* WHAT YOU WILL DO: Copy the items below verbatim, from the line containing "Click the Paste" through the end of the items.

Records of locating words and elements

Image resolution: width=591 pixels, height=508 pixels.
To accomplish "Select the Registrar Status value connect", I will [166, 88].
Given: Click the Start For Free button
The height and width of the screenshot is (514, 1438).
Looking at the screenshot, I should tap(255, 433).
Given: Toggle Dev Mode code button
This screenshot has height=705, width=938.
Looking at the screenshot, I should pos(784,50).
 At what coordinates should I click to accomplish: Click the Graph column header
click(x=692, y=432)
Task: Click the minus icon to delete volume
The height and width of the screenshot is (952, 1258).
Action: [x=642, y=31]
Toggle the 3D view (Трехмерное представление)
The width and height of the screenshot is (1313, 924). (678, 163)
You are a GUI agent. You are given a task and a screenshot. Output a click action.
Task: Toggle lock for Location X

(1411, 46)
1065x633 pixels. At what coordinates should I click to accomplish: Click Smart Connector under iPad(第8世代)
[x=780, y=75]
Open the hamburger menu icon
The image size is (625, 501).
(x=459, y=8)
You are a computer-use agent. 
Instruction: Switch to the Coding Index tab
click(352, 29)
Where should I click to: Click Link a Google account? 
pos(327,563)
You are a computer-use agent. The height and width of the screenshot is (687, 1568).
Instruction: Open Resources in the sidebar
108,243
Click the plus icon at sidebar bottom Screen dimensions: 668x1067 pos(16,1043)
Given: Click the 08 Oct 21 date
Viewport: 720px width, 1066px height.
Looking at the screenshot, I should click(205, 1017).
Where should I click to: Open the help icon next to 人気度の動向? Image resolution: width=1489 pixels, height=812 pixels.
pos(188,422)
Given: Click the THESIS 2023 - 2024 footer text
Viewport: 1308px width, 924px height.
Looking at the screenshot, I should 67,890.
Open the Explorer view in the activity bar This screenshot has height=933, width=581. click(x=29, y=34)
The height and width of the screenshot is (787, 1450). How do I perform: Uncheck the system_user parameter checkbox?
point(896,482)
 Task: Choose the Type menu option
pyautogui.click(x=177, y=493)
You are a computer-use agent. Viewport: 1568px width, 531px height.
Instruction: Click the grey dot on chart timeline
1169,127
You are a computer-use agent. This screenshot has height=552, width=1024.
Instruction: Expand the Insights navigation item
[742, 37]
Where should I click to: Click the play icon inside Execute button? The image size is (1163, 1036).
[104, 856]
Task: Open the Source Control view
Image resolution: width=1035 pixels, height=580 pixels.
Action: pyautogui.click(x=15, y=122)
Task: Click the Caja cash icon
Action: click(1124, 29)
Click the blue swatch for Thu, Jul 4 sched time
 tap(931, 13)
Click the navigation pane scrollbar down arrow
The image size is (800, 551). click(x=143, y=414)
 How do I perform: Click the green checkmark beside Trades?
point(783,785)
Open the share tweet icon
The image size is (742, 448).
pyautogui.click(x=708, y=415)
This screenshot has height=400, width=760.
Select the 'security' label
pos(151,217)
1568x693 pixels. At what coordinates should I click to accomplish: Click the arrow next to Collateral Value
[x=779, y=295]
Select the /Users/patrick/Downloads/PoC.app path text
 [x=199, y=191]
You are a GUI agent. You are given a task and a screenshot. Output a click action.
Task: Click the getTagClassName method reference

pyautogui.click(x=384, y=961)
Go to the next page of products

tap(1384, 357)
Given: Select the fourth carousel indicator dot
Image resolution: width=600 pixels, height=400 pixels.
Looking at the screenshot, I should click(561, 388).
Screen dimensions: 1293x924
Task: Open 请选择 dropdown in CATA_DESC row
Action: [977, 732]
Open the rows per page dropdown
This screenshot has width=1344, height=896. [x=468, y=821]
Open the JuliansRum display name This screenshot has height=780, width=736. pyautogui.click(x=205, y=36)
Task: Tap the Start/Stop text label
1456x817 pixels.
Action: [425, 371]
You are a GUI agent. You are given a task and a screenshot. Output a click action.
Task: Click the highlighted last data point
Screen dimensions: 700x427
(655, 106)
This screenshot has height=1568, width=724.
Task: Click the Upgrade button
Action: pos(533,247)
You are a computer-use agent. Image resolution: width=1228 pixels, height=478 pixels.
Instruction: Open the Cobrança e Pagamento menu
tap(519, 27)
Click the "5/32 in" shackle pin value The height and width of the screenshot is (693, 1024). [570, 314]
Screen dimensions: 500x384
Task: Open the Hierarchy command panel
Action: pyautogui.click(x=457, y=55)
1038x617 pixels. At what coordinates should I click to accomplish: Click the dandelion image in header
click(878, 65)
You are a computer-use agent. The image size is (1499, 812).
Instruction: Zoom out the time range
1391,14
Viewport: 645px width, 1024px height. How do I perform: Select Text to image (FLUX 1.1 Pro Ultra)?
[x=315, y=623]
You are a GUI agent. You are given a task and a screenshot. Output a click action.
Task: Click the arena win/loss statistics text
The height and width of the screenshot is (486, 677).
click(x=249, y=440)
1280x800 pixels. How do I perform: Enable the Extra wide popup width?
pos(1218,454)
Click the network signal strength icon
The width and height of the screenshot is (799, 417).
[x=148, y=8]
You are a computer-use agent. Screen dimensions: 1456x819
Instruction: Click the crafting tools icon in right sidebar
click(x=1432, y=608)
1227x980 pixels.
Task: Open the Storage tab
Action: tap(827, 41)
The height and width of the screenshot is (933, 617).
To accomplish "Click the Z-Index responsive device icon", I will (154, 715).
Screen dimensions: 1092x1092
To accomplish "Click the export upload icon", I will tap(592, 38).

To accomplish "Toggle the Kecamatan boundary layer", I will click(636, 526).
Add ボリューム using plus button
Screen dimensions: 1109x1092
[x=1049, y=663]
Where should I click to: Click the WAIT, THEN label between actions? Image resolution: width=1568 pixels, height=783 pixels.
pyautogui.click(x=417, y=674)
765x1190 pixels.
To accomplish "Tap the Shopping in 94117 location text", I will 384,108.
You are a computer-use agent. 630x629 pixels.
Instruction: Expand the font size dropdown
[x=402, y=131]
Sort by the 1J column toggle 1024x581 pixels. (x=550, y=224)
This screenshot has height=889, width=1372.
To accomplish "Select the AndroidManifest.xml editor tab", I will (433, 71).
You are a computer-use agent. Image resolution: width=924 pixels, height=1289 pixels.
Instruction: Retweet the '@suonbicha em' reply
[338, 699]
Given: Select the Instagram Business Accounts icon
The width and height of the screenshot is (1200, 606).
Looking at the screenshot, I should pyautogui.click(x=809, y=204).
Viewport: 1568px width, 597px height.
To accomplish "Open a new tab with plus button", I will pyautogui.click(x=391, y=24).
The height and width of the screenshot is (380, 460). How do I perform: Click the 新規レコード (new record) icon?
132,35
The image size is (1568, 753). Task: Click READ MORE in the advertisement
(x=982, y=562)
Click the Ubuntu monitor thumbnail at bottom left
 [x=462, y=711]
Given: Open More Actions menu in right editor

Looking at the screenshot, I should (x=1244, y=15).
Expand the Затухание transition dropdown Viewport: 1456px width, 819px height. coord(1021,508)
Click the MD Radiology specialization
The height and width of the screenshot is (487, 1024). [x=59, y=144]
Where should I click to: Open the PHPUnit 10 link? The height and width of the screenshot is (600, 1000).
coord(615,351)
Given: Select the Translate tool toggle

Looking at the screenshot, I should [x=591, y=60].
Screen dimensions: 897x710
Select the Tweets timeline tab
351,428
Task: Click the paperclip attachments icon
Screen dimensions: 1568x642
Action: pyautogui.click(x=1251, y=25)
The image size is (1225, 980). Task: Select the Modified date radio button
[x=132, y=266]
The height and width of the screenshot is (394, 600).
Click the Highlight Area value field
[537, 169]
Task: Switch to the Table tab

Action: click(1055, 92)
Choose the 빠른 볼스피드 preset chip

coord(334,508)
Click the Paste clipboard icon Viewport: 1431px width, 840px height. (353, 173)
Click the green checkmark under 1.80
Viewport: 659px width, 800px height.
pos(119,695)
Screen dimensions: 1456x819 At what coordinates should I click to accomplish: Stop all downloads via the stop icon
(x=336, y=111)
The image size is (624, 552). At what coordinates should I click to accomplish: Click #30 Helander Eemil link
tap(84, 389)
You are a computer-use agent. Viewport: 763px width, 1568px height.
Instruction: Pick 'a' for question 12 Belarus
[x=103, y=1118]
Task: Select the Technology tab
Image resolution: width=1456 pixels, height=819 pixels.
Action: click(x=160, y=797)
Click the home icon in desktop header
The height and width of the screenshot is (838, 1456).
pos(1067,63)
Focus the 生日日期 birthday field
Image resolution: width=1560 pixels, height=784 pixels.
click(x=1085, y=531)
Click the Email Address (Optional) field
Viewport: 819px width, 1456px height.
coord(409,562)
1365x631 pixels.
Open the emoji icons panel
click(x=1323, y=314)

* ANSWER FOR THE TASK:
Click the Paste clipboard icon Viewport: 1431px width, 840px height. (353, 173)
Click the green checkmark under 1.80
Viewport: 659px width, 800px height.
pos(119,695)
Screen dimensions: 1456x819 At what coordinates should I click to accomplish: Stop all downloads via the stop icon
(x=336, y=111)
The image size is (624, 552). At what coordinates should I click to accomplish: Click #30 Helander Eemil link
tap(84, 389)
You are a computer-use agent. Viewport: 763px width, 1568px height.
Instruction: Pick 'a' for question 12 Belarus
[x=103, y=1118]
Task: Select the Technology tab
Image resolution: width=1456 pixels, height=819 pixels.
Action: click(x=160, y=797)
Click the home icon in desktop header
The height and width of the screenshot is (838, 1456).
pos(1067,63)
Focus the 生日日期 birthday field
Image resolution: width=1560 pixels, height=784 pixels.
click(x=1085, y=531)
Click the Email Address (Optional) field
Viewport: 819px width, 1456px height.
coord(409,562)
1365x631 pixels.
Open the emoji icons panel
click(x=1323, y=314)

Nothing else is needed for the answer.